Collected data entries
•••••

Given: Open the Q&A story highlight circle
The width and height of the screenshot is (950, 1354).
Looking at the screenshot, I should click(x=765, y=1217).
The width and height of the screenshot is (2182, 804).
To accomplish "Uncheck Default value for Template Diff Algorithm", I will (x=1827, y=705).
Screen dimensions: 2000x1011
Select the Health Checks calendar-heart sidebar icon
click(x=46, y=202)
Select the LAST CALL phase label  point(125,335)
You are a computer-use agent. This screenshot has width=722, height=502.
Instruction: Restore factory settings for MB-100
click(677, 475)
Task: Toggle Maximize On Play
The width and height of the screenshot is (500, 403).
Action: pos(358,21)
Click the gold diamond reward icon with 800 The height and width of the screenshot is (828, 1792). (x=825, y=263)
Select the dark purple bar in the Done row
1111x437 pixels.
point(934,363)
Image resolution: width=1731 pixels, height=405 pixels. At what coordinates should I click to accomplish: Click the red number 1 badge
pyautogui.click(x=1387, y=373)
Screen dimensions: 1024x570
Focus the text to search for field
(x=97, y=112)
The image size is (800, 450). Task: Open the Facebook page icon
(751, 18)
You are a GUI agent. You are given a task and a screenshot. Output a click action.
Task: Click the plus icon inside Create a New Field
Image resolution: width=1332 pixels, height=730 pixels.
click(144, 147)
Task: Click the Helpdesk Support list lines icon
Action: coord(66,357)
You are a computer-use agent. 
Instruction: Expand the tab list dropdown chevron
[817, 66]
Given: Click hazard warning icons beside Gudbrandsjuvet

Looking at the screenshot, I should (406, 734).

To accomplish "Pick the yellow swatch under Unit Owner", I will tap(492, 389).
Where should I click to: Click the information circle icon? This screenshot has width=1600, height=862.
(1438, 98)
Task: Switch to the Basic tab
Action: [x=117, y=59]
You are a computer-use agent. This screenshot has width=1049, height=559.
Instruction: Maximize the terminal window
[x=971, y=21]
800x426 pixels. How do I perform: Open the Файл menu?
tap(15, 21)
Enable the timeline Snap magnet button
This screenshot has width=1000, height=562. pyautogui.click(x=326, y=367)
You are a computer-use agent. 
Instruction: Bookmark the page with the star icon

•••••

### [Directions for this task]
Where a line of the data above includes the string "computer", pull it out.

### [The answer]
You are a computer-use agent. This screenshot has width=722, height=502.
You are a computer-use agent. 
You are a computer-use agent. This screenshot has width=1049, height=559.
You are a computer-use agent. 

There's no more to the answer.